# ? for private/personal chefs



## kyheirloomer (Feb 1, 2007)

Listening to some of the TV shows, particularly the competitions, it seems that many hold private chefs in contempt, that somehow they are second-class citizens. Sort of the way professional soldiers think about militia.

So I was wondering if you have run into that in the course of your careers? Does the industry, at large, treat you like second-class citizens, or is that just a function of the folks who appear on those shows?

Just curious.


----------



## trk (Mar 14, 2009)

It depends.  Private chef and personal chef are two different professions.  I worked as a Private Chef for 10 years - with one family exclusively.  I was their employee and under contract with them alone.  Personal Chefs generally operate as independent contractors, offering services to more than one, and sometimes many, clients.  In my experience, the former seems to engender a bit more respect than the latter.

I think that MANY industry workers secretly envy the private chef.  Who wouldn't?  Typically, a PC works a normal 40-50 hour week, gets paid a ridiculous sum of money, has the most extraordinary product to work with and a limitless budget, has terrific benefits and retirement plans;  and in some cases, a PC gets to travel all over the world with the family. 

It's possible that skills can get stale but it's really up to the individual to stay sharp and cutting edge, regardless of whether it's one client or 1000.  In my case, my family had refined and sophisticated culinary expectations so I kept abreast of food trends and continued to study in my down time.

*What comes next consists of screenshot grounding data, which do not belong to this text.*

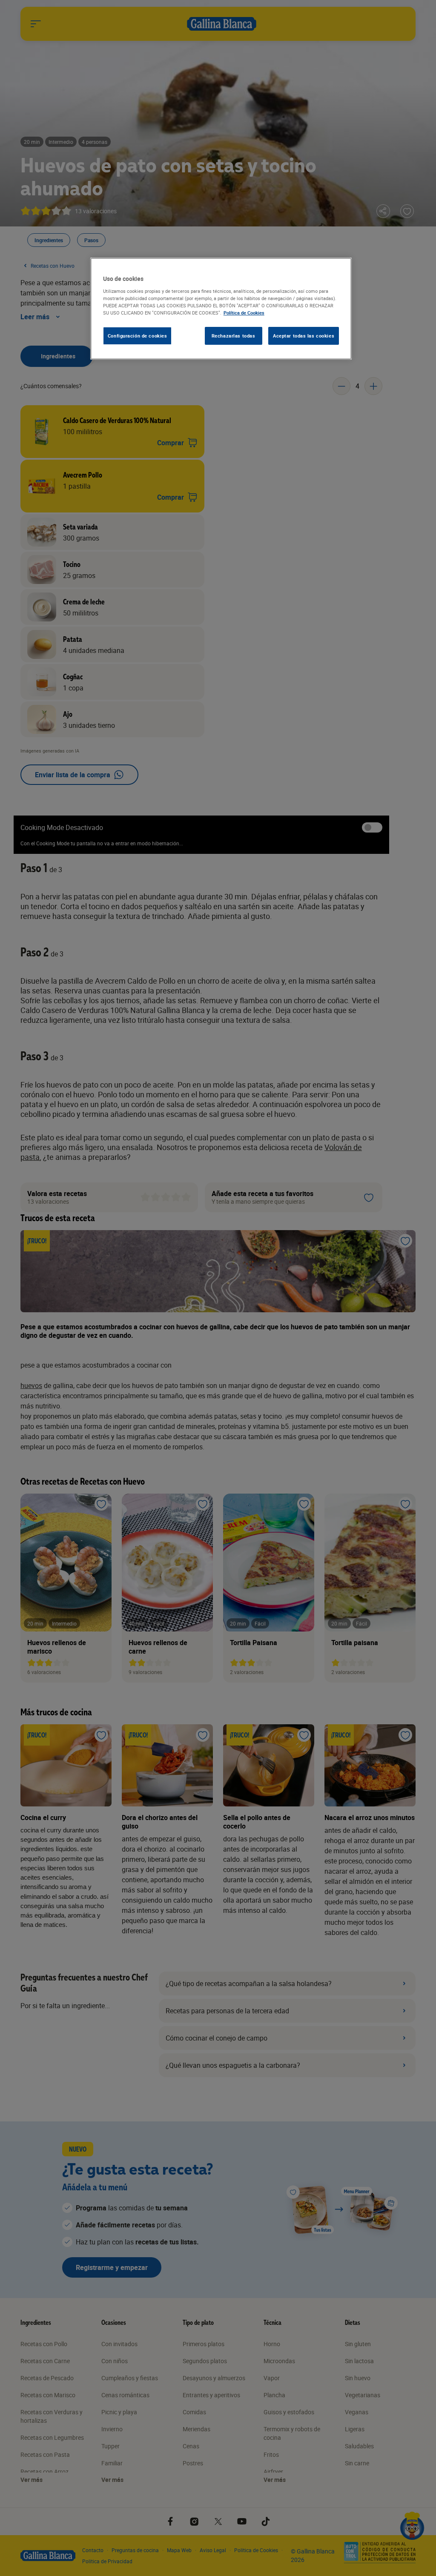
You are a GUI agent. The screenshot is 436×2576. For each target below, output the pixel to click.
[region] (221, 309)
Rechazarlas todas (233, 335)
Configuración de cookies (137, 335)
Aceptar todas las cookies (303, 335)
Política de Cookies (244, 312)
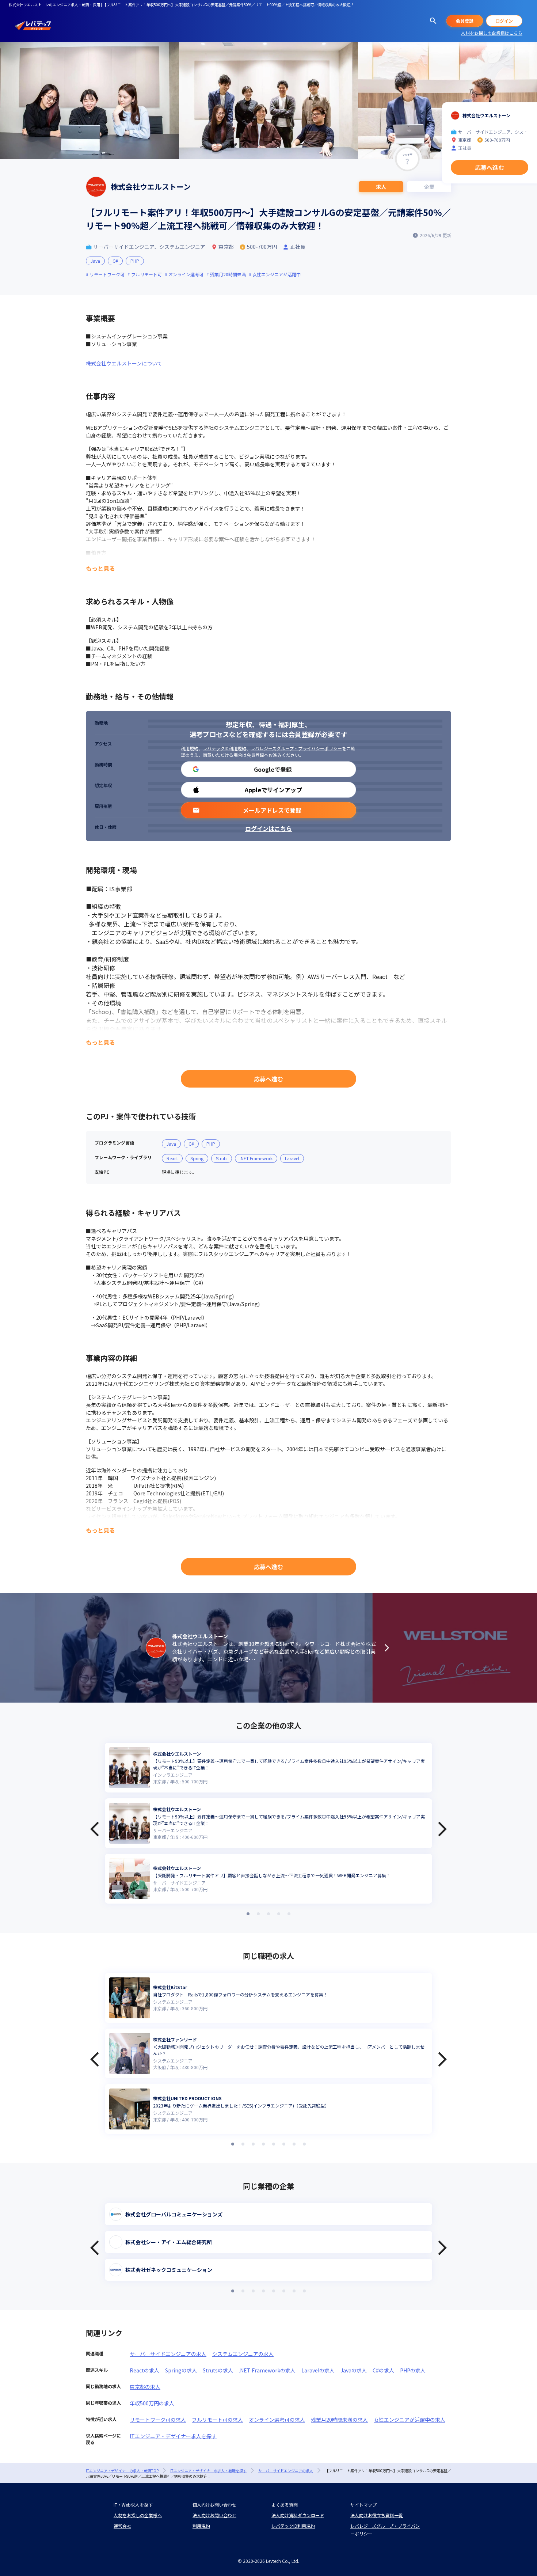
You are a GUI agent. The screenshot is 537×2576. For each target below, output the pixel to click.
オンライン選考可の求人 (277, 2419)
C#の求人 (383, 2370)
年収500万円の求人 (152, 2403)
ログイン (504, 21)
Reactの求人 (144, 2370)
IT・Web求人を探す (133, 2504)
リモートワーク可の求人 (158, 2419)
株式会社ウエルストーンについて (124, 363)
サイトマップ (363, 2504)
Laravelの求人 (318, 2370)
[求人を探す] (433, 21)
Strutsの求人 (218, 2370)
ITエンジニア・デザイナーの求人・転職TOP (122, 2470)
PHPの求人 (413, 2370)
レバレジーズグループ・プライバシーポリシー (296, 748)
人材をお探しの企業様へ (138, 2515)
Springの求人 (181, 2370)
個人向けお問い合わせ (214, 2504)
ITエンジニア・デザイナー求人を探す (173, 2436)
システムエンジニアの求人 (243, 2353)
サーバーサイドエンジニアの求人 (168, 2353)
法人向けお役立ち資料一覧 (376, 2515)
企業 (429, 186)
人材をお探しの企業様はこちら (491, 33)
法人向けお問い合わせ (214, 2515)
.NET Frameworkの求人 (267, 2370)
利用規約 (189, 748)
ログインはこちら (268, 828)
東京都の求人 (145, 2386)
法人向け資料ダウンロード (297, 2515)
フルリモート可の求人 (217, 2419)
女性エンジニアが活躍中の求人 (409, 2419)
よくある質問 (284, 2504)
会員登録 (464, 21)
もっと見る (100, 568)
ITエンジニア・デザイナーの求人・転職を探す (208, 2470)
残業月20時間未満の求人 (339, 2419)
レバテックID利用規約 (224, 748)
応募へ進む (268, 1078)
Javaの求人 (353, 2370)
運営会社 (122, 2526)
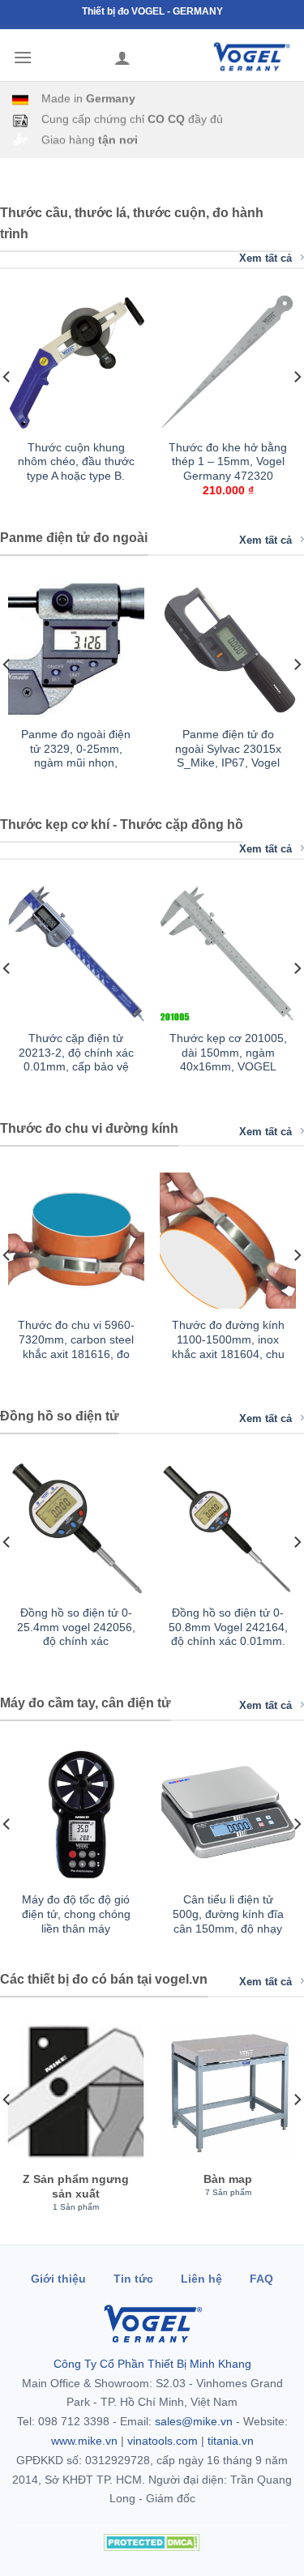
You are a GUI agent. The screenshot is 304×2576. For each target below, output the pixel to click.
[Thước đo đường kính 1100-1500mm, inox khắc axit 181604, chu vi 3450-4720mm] (228, 1241)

It's a great gig, one I've missed and have been desperately trying to get back into.


----------



## chefross (May 5, 2010)

I am a Private Chef and have been now for 12 years. Everything trk said is what I have now. (except that ridiculous sum of money 

Prior to this job I had been in the industry my whole career (35 years by the time I started this gig)

I feel like I had put in my time (hot kitchens, feeding thousands of people, food factory mentality, etc...)

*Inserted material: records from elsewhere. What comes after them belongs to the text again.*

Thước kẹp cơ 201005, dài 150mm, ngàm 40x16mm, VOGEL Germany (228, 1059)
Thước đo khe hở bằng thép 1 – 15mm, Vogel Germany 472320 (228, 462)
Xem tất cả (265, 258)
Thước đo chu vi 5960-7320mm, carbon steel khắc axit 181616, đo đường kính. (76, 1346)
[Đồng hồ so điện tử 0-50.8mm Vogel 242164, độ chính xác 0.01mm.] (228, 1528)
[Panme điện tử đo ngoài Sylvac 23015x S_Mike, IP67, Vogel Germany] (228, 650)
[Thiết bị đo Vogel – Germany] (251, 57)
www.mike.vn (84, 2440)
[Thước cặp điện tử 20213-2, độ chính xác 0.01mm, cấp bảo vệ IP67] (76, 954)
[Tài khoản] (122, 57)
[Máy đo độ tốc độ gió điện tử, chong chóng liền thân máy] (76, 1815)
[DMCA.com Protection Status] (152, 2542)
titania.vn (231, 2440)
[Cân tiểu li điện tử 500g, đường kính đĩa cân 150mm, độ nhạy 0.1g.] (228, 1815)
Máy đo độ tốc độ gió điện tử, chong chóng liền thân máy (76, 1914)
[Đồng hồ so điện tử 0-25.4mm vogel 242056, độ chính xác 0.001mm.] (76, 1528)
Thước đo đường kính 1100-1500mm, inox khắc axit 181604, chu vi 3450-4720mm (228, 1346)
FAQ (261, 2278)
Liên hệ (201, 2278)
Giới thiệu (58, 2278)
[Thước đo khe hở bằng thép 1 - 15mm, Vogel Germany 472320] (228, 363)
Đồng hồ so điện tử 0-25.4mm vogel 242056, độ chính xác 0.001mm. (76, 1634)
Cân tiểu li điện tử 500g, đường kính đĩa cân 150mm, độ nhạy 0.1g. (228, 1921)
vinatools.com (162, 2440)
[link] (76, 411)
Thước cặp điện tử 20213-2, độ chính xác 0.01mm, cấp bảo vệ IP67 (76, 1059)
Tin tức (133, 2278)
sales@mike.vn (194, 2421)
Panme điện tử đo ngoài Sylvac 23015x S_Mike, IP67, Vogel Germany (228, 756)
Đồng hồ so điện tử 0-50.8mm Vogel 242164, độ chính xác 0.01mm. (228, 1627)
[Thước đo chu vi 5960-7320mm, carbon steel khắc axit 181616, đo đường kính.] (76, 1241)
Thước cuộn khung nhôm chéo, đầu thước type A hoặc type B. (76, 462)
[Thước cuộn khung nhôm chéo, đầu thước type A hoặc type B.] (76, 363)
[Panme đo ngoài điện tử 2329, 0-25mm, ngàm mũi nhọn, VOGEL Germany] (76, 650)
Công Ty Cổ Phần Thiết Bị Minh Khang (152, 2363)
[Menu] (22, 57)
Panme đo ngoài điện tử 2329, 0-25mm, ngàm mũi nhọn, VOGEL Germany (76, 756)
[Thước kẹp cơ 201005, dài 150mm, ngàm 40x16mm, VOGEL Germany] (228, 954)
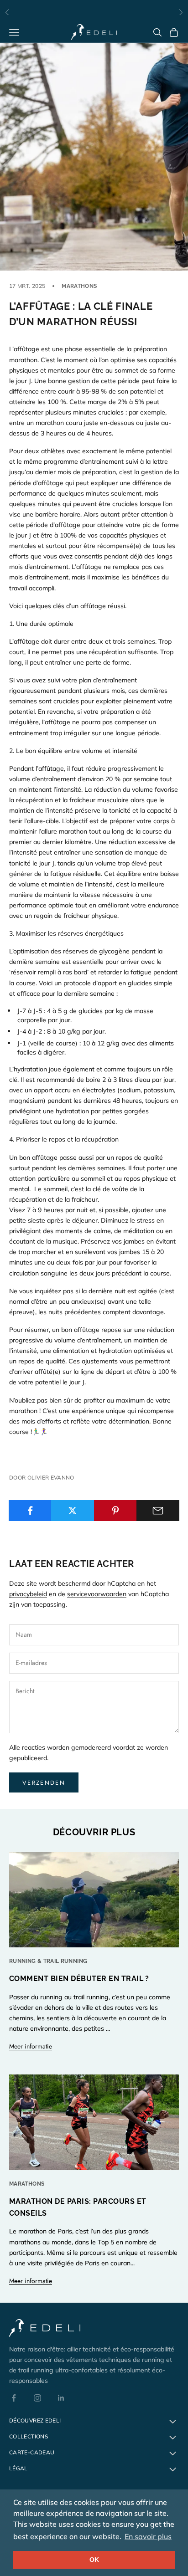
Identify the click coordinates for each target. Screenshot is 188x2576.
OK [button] (94, 2559)
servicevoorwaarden (96, 1594)
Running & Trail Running (48, 1961)
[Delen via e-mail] (158, 1511)
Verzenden (43, 1782)
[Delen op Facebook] (30, 1511)
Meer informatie (30, 2046)
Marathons (79, 286)
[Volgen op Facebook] (13, 2397)
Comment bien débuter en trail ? (79, 1978)
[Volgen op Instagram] (37, 2397)
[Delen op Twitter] (73, 1511)
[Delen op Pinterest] (115, 1511)
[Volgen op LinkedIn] (61, 2397)
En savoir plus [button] (148, 2536)
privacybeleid (28, 1594)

Here, there is no food cost control, "Whatever Lola wants, Lola gets." attitude.

With all of this,* a Chef's dream job,* why do I feel like I have to defend myself when asked what restaurant I work in, and I say that I work as a Private Chef for a family?

Is it envy, jealousy?


----------



## trk (Mar 14, 2009)

I must reiterate, i do believe it's at least a hint of envy.  Like you, I put in 20 HARD years in the industry so I surely don't feel like I took a shortcut or some cushy expressway to culinary success.  Most honest chefs over 35 will admit they would LOVE to cook for a Bill Gates or Jeff Bezos, facilitating swanky dinner parties and jetting to Switzerland for the family's ski vacation.  It would be different if some rube straight out of Johnson and Wales landed a job working for Warren Buffet - even I would resent that!  But having the privilege  of finishing out one's culinary career as a Private Chef WITH BENEFITS would likely make anyone jealous.


----------



## kyheirloomer (Feb 1, 2007)

You're making this even harder on me, trk.

Are you saying it isn't the job, but the path to the job, that makes you a full citizen? That's how I'm reading it.

Let's say I was in the market for a private chef. Among the people I interview is a recent grad from CIA, or Le Cordon Bleu, or, to put a point on it, J&W. Turns out, based on chemistry, and performance at a trial, and extensive interviews, I actually hire the kid.

According to you, (s)he hasn't earned the right to be my chef, because (s)he hasn't paid dues, and, therefore, is a second class citizen.

Isn't that perpetrating the stereotype?


----------



## foodpump (Oct 10, 2005)

Some very valid points there KYH.

I guess it all comes down to interviewing skills and "gut feelings"--tht is if you feel the chemistry is right, and the applicant didn't bomb in the kitchen, you're 99% it is the right hire irregardless of age.

Age is no guarantee of experience, I remember this one 18 yr old kid I almost didn't hire, and the interview didn't go all to well.  I re-read the resume and noticed the working dates didn't match up, kid said he'd worked 7 summers at this one place.  It finally dawned on me it was his Uncles's place.  Most kitchen-savvy 18 yr old kid I ever knew.....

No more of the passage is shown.